Screenshot grounding data:
--------------------------------

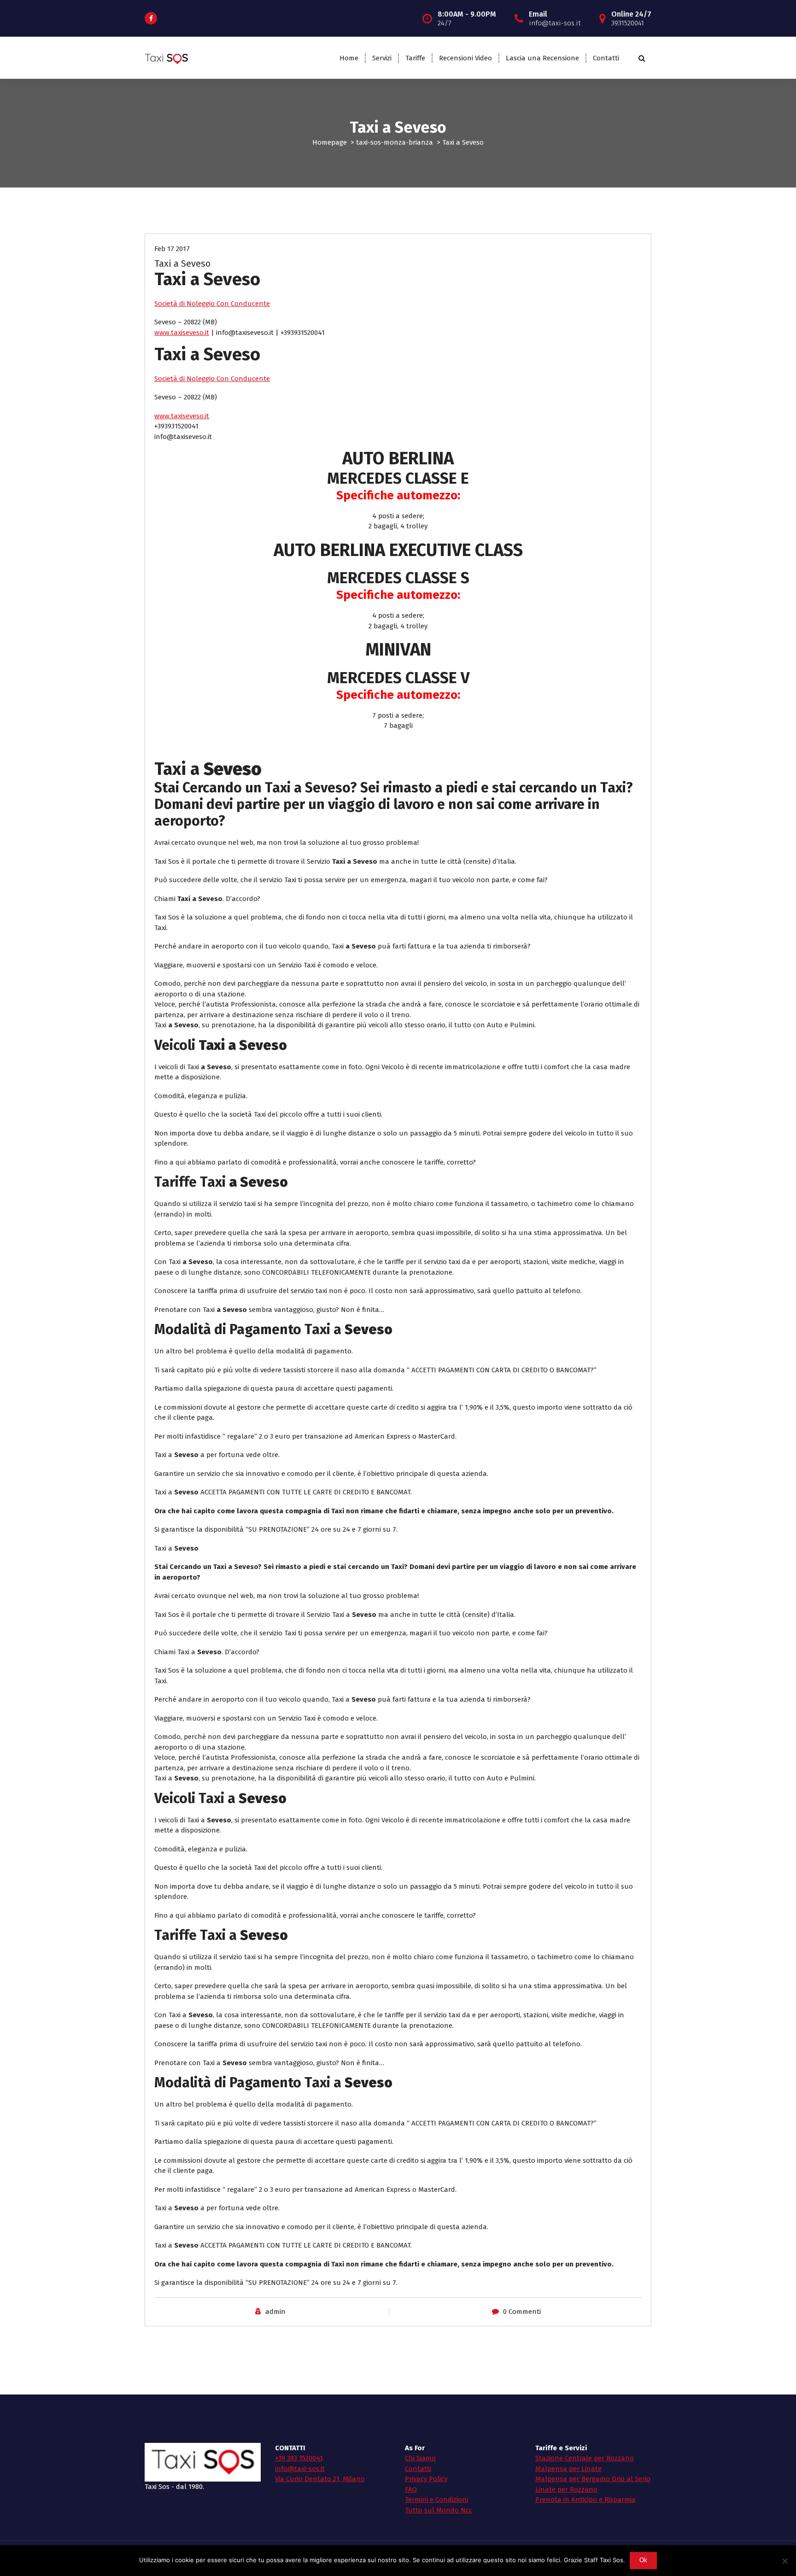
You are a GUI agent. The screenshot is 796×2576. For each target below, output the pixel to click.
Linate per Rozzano (566, 2489)
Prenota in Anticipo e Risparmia (585, 2499)
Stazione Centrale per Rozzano (584, 2458)
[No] (784, 2560)
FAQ (411, 2489)
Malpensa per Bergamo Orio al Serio (592, 2479)
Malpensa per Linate (568, 2469)
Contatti (606, 58)
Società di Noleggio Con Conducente (212, 303)
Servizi (382, 58)
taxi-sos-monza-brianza (394, 142)
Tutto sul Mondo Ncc (438, 2510)
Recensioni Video (465, 58)
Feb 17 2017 (172, 249)
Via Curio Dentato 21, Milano (320, 2479)
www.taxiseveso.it (181, 332)
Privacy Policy (426, 2479)
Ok (643, 2560)
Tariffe (415, 58)
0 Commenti (522, 2311)
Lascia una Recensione (542, 58)
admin (275, 2311)
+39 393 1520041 (299, 2458)
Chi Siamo (420, 2458)
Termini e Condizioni (436, 2499)
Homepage (329, 142)
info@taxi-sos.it (300, 2469)
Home (348, 58)
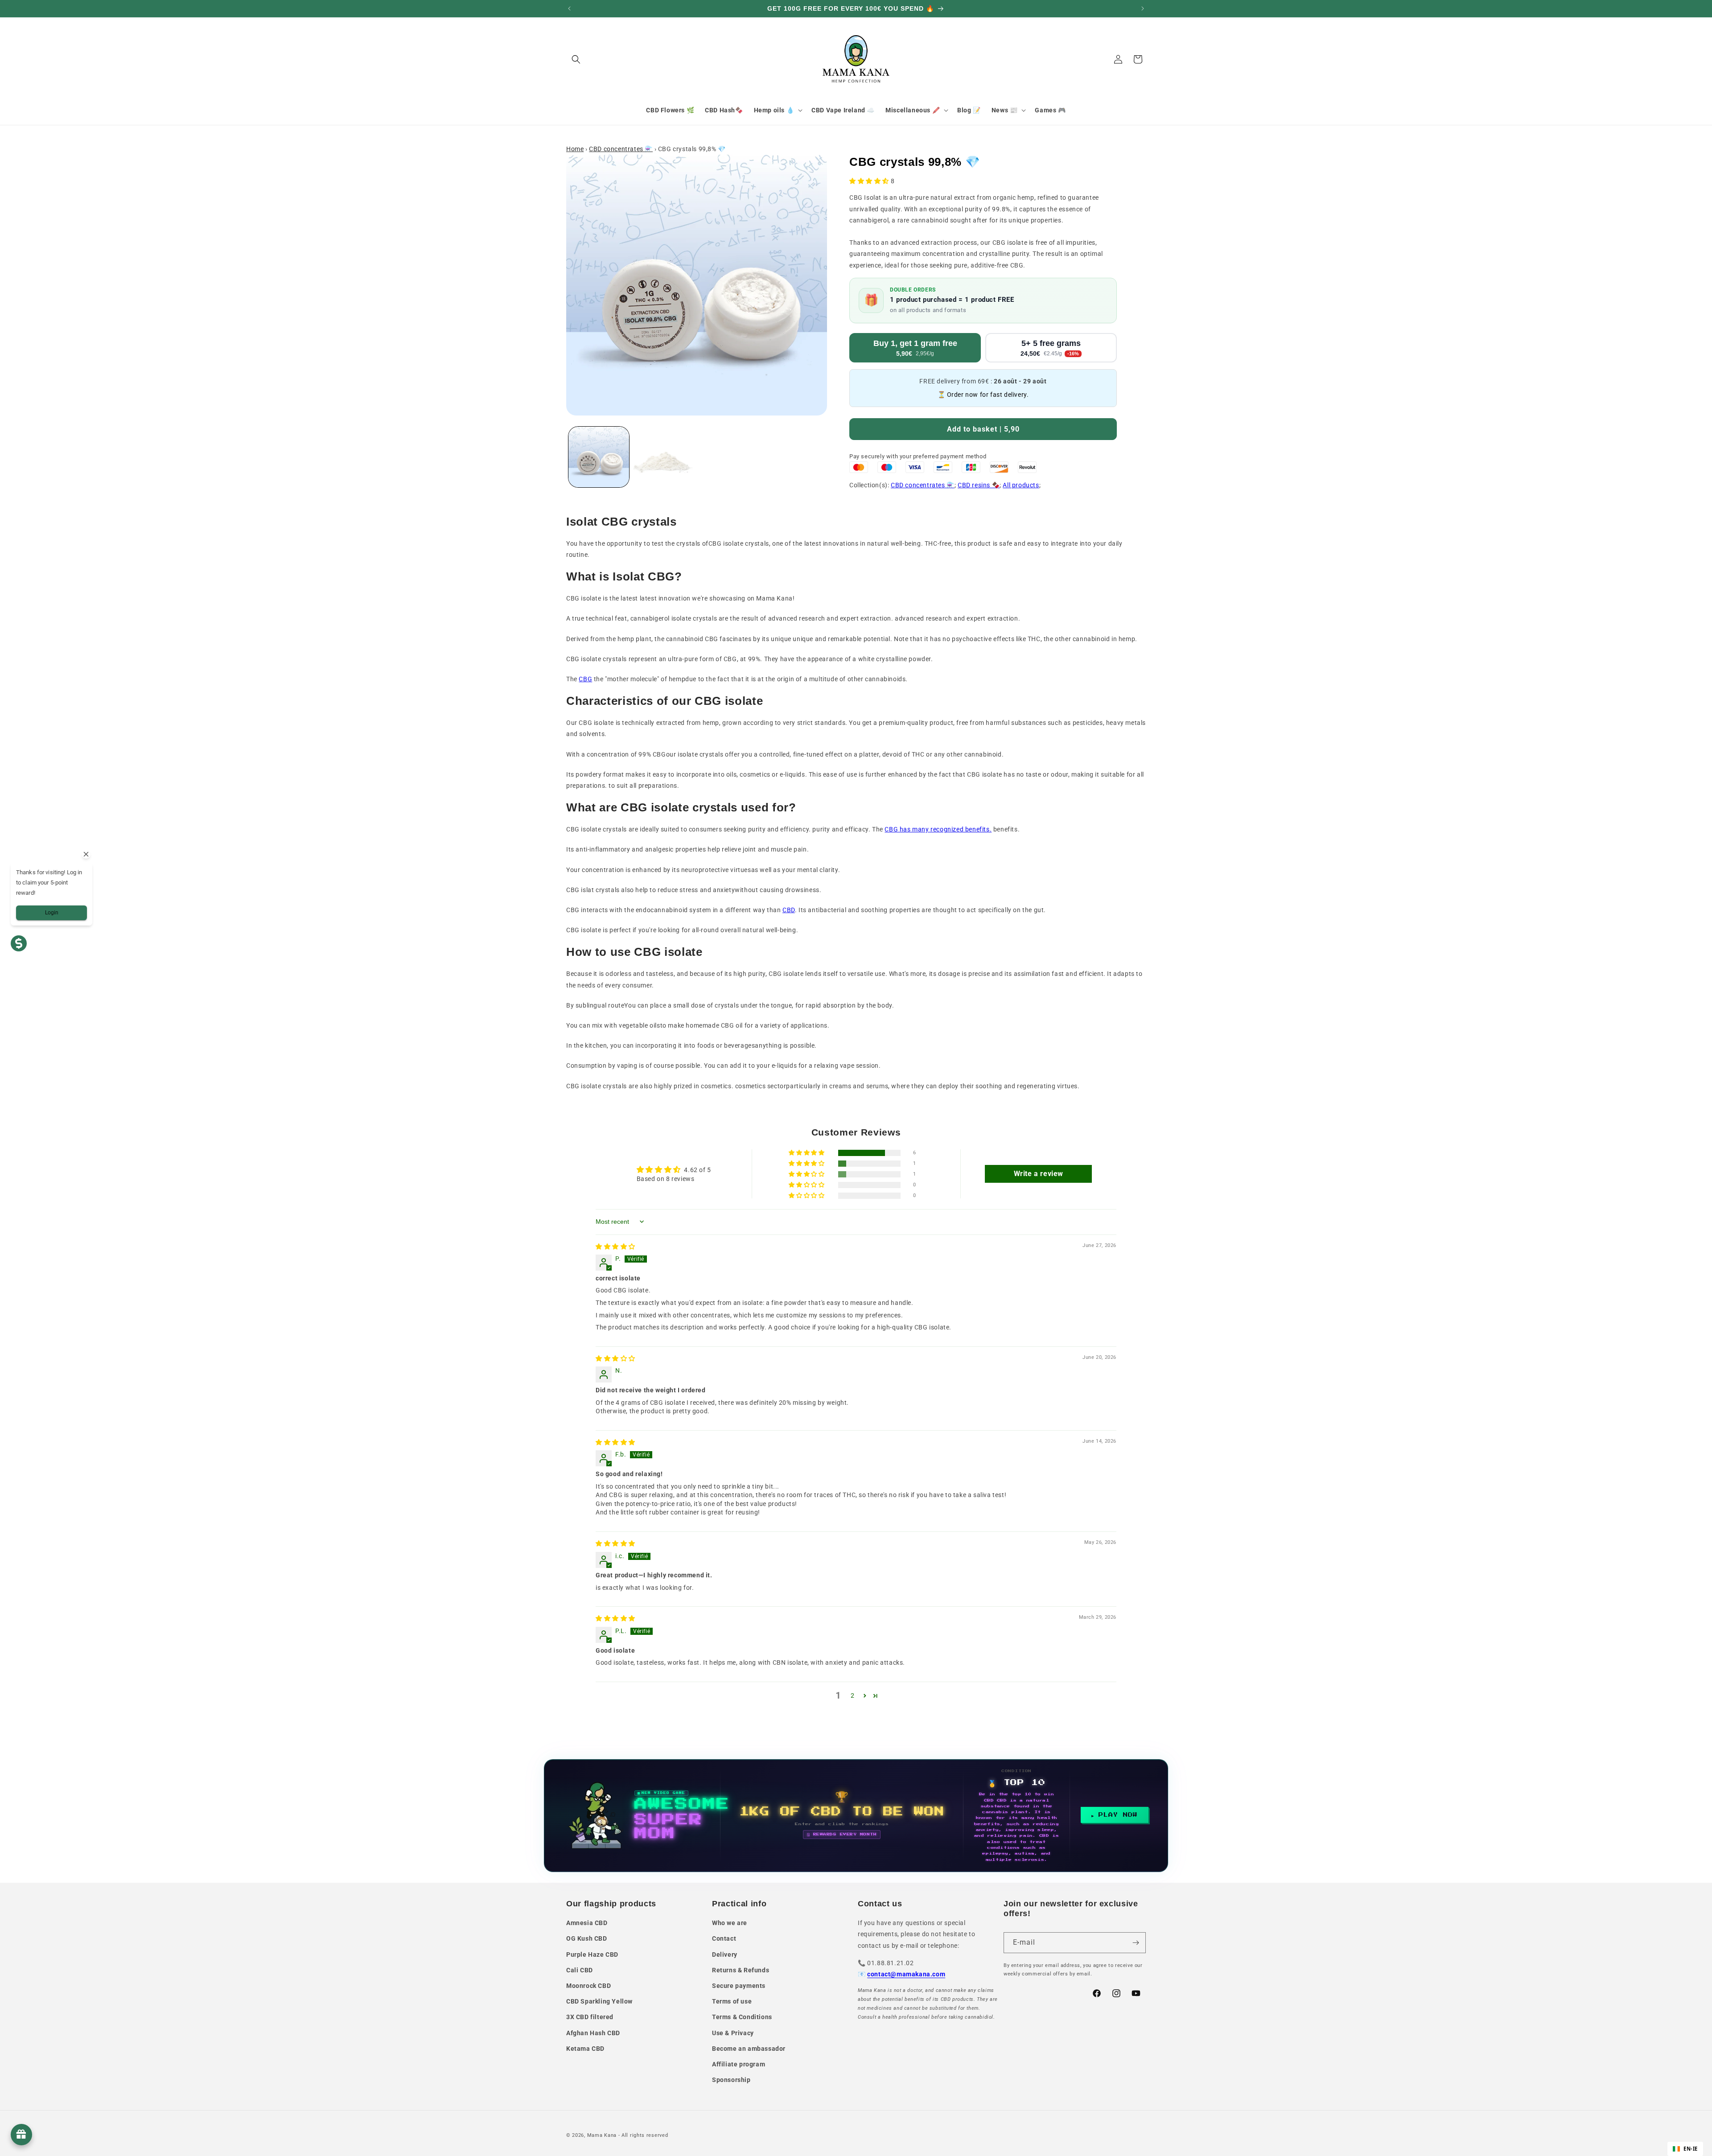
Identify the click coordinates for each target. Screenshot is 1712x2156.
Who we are (729, 1922)
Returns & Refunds (740, 1970)
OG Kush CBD (586, 1938)
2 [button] (853, 1695)
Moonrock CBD (588, 1985)
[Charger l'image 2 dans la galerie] (664, 457)
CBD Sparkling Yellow (599, 2001)
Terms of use (732, 2001)
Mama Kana (602, 2135)
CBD (788, 909)
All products (1021, 485)
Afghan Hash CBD (593, 2033)
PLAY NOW (1118, 1815)
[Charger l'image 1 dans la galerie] (598, 457)
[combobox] (1685, 2149)
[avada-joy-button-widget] (21, 2134)
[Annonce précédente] (569, 8)
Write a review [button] (1038, 1173)
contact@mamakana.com (906, 1974)
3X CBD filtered (589, 2016)
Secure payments (738, 1985)
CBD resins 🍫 (979, 485)
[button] (576, 59)
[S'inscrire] (1135, 1942)
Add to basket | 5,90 (983, 429)
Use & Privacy (733, 2033)
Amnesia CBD (587, 1922)
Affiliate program (738, 2064)
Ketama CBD (585, 2048)
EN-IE (1690, 2148)
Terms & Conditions (742, 2016)
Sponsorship (731, 2079)
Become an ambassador (749, 2048)
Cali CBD (579, 1970)
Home (575, 148)
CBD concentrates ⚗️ (621, 148)
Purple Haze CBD (592, 1954)
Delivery (724, 1954)
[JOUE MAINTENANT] (856, 1816)
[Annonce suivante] (1142, 8)
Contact (724, 1938)
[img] (615, 1246)
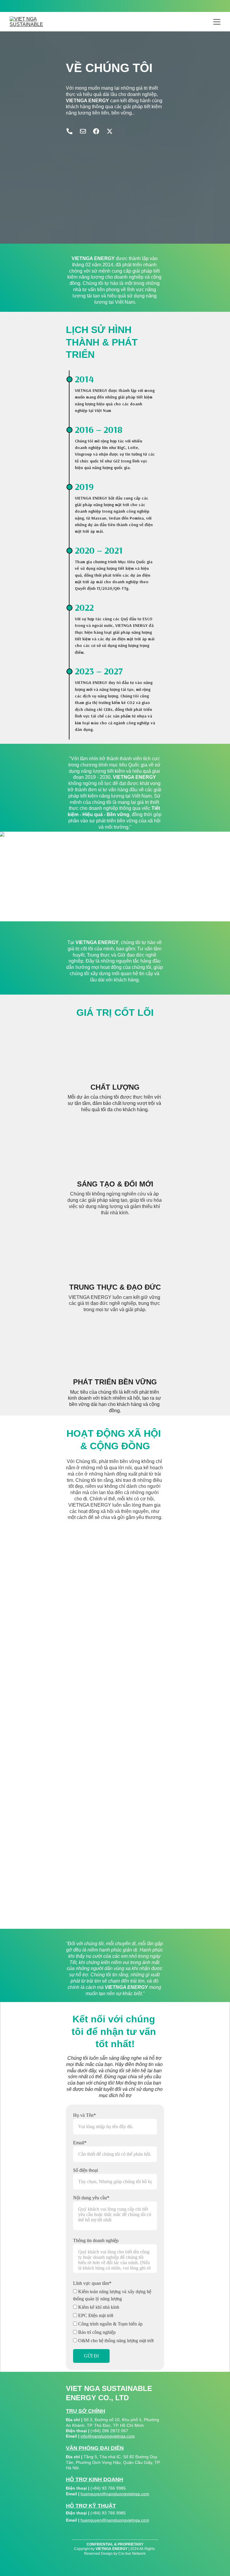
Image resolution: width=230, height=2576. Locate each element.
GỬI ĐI (91, 2355)
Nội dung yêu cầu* (91, 2197)
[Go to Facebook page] (99, 131)
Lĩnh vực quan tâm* (92, 2283)
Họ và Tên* (84, 2115)
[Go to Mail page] (86, 131)
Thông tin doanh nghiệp (96, 2240)
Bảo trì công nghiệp (96, 2332)
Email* (80, 2142)
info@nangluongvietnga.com (108, 2436)
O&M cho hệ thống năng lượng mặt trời (115, 2340)
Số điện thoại (85, 2170)
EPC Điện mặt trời (95, 2315)
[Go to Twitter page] (110, 131)
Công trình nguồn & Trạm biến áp (110, 2323)
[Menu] (216, 22)
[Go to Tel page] (72, 131)
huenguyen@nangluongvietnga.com (115, 2493)
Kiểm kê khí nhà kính (98, 2307)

--------------------------------

## Task prompt
Output nothing but the records, word for word, and none of their pictures.

## Result for this exercise
You are a GUI agent. The screenshot is 796×2576. For each target below, output the pixel to click.
Linate per Rozzano (566, 2489)
Prenota in Anticipo e Risparmia (585, 2499)
Stazione Centrale per Rozzano (584, 2458)
[No] (784, 2560)
FAQ (411, 2489)
Malpensa per Bergamo Orio al Serio (592, 2479)
Malpensa per Linate (568, 2469)
Contatti (606, 58)
Società di Noleggio Con Conducente (212, 303)
Servizi (382, 58)
taxi-sos-monza-brianza (394, 142)
Tutto sul Mondo Ncc (438, 2510)
Recensioni Video (465, 58)
Feb 17 2017 (172, 249)
Via Curio Dentato 21, Milano (320, 2479)
www.taxiseveso.it (181, 332)
Privacy Policy (426, 2479)
Ok (643, 2560)
Tariffe (415, 58)
0 Commenti (522, 2311)
Lascia una Recensione (542, 58)
admin (275, 2311)
+39 393 1520041 (299, 2458)
Chi Siamo (420, 2458)
Termini e Condizioni (436, 2499)
Homepage (329, 142)
info@taxi-sos.it (300, 2469)
Home (348, 58)
Identify the click coordinates for each target. Screenshot is 1712x2156.
Who we are (729, 1922)
Returns & Refunds (740, 1970)
OG Kush CBD (586, 1938)
2 [button] (853, 1695)
Moonrock CBD (588, 1985)
[Charger l'image 2 dans la galerie] (664, 457)
CBD Sparkling Yellow (599, 2001)
Terms of use (732, 2001)
Mama Kana (602, 2135)
CBD (788, 909)
All products (1021, 485)
Afghan Hash CBD (593, 2033)
PLAY NOW (1118, 1815)
[Charger l'image 1 dans la galerie] (598, 457)
[combobox] (1685, 2149)
[avada-joy-button-widget] (21, 2134)
[Annonce précédente] (569, 8)
Write a review [button] (1038, 1173)
contact@mamakana.com (906, 1974)
3X CBD filtered (589, 2016)
Secure payments (738, 1985)
CBD resins 🍫 (979, 485)
[button] (576, 59)
[S'inscrire] (1135, 1942)
Add to basket | 5,90 (983, 429)
Use & Privacy (733, 2033)
Amnesia CBD (587, 1922)
Affiliate program (738, 2064)
Ketama CBD (585, 2048)
EN-IE (1690, 2148)
Terms & Conditions (742, 2016)
Sponsorship (731, 2079)
Become an ambassador (749, 2048)
Cali CBD (579, 1970)
Home (575, 148)
CBD concentrates ⚗️ (621, 148)
Purple Haze CBD (592, 1954)
Delivery (724, 1954)
[JOUE MAINTENANT] (856, 1816)
[Annonce suivante] (1142, 8)
Contact (724, 1938)
[img] (615, 1246)
Image resolution: width=230, height=2576. Locate each element.
GỬI ĐI (91, 2355)
Nội dung yêu cầu* (91, 2197)
[Go to Facebook page] (99, 131)
Lĩnh vực quan tâm* (92, 2283)
Họ và Tên* (84, 2115)
[Go to Mail page] (86, 131)
Thông tin doanh nghiệp (96, 2240)
Bảo trì công nghiệp (96, 2332)
Email* (80, 2142)
info@nangluongvietnga.com (108, 2436)
O&M cho hệ thống năng lượng mặt trời (115, 2340)
Số điện thoại (85, 2170)
EPC Điện mặt trời (95, 2315)
[Go to Twitter page] (110, 131)
Công trình nguồn & Trạm biến áp (110, 2323)
[Menu] (216, 22)
[Go to Tel page] (72, 131)
huenguyen@nangluongvietnga.com (115, 2493)
Kiểm kê khí nhà kính (98, 2307)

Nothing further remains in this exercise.